Processed foods often promise the purchaser one thing but deliver something else altogether.
One clue that a food is heavily processed and not what it claims to be is the use of the word “product” after the name of the food. Let’s stroll down the frozen food aisle. Here are some frozen dinners, ready for heating and—gulp!—eating. Take, as a for instance, “Stouffer’s Lean Cuisine, Café Classics, Beef Pot Roast with Whipped Potatoes.” It’s a dinner fallen pretty far down the slippery slope of modern food science.
Mmmm. Beef pot roast. What could they do to that? Well, if you read the ingredients, you don’t get beef, you get “beef product.” It consists of beef, water, dextrose, soybean oil, modified cornstarch, potassium chloride, salt, potassium and sodium phosphates, caramel color, and natural flavors. Remember “pink slime” that the USDA was feeding to schoolkids? Same kind of processed stuff. By the way, “caramel color” sounds natural. You make caramel simply by heating sugar, right? Well, you don’t know American food processing. It’s actually made with sugar, ammonia, and sulfites and contains 2-methylimidizole and 4-methylimidizole—both recognized carcinogens.
Among the delicious ingredients is modified cornstarch. How bad could that be? It’s just the starchy part of corn, one assumes. But on closer investigation, it turns out that it’s not only used in hundreds of processed foods as a thickener, emulsifier, and stabilizer, but as a binder in coated paper, and as wallpaper paste, as textile printing ink thickener, and as a sizing agent in paper production.
How do you get modified starch from regular cornstarch? Well, you can treat it with hydrochloric acid, with lye, with hydrogen peroxide, with sodium hypochlorite (better known as bleach), with propylene oxide or ethylene oxide, or a host of other chemicals. If you degrade corn starch with amylase enzyme, you make a sweetener better known as high fructose corn syrup, a substance so loathed by the public that the food industry is trying to change its name to “corn sugar.” Oh—if the starch is from genetically altered corn (and 90 percent of the corn grown in the United States these days is GMO), it might make novel modified carbohydrates never found before in nature. I wonder what novel effects it’ll have as it enters the food chain?
Finally, the “gravy” for your faux pot roast includes “rendered beef fat.” I know why this is called lean cuisine—one bite and you’ve had enough.

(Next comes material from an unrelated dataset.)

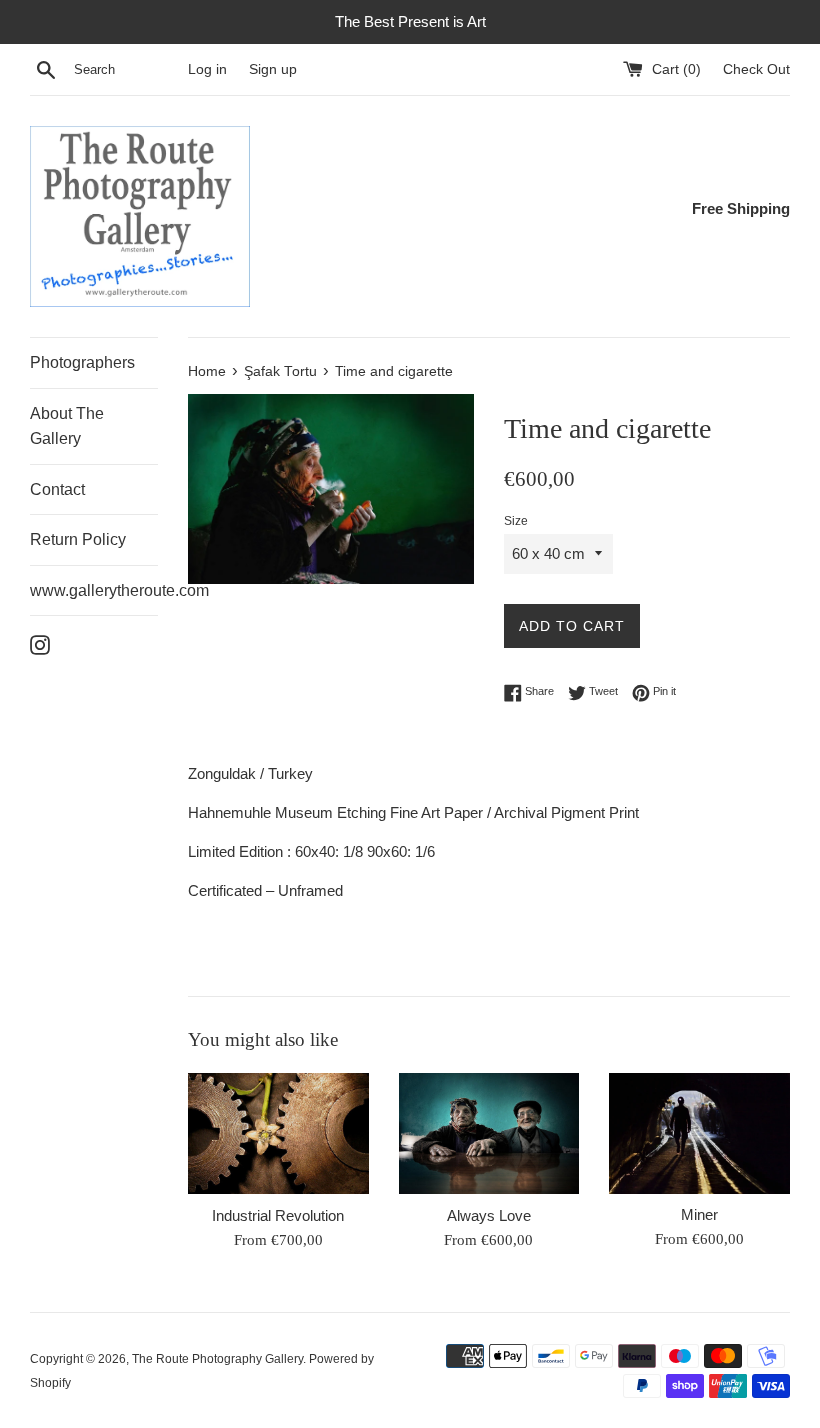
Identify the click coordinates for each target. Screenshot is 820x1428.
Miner (699, 1214)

It’s important for parents to understand what they’re feeding their kids when they buy things like “Kid Cuisine Corn Dog with Apples and Blue Watermelon Flavored Sauce, Corn, French Fries, and a Reese’s Peanut Butter Cup.” This is a kid’s meal from the folks at agribusiness conglomerate ConAgra. Read the ingredients before serving it to children, and hope the sodium nitrite, calcium stearate, sodium erythorbate, disodium dihydrogen pyrophosphate, polyglycerol polyricinoleate, and such will calm junior’s jitters.
“Michelina’s Signature Chicken Marsala with Garlic Mashed Potatoes” ostensibly contains just a few ingredients (chicken, marsala wine, potatoes, garlic, and gravy), but the box lists 139 ingredients. Yes, 139. And among the chemicals you’ll actually find some food.

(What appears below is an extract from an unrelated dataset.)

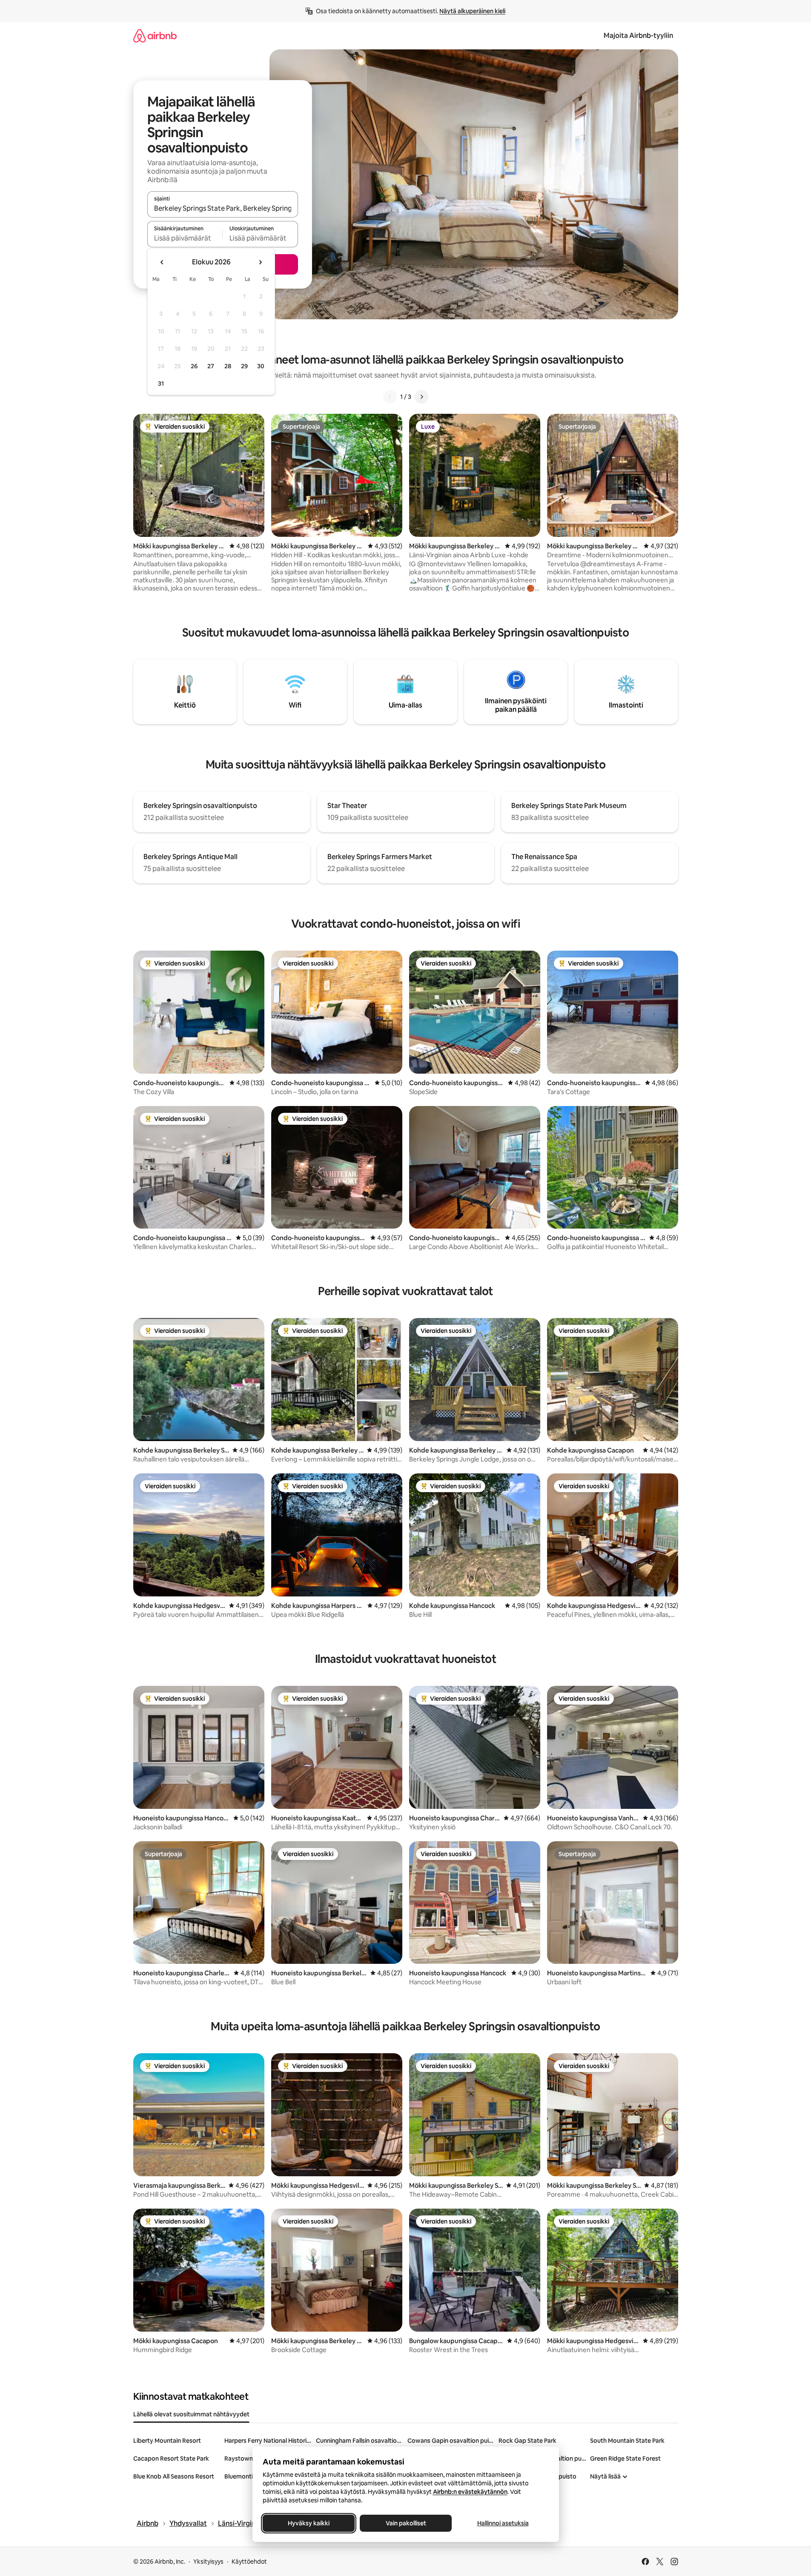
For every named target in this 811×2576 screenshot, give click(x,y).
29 (244, 366)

Any trip down the supermarket aisles will be revelatory because food processors are required to list their ingredients. In order to soften the blow, they often resort to euphemism, like calling high fructose corn syrup “corn sugar,” or listing bouillon but not revealing that it’s made by boiling vegetables or meat in acid, skimming off the scum that rises to the top, drying the scum, and turning it into a powder that’s added to food. And they don’t mention that this innocent-sounding bouillon powder is an excitotoxin that causes the nervous system to go haywire.
Modern food science is tricky and complicated stuff, but easily understandable when you pull back the curtain to reveal the great and terrible Oz turning the cranks. If you need proof of the effect of these unnatural foods on the human organism, just look around you at your fellow citizens.
The way to avoid all this junk food is to eat organically-grown fresh fruits, vegetables, and animal products. They’re not allowed to contain any of this nonsense—by law.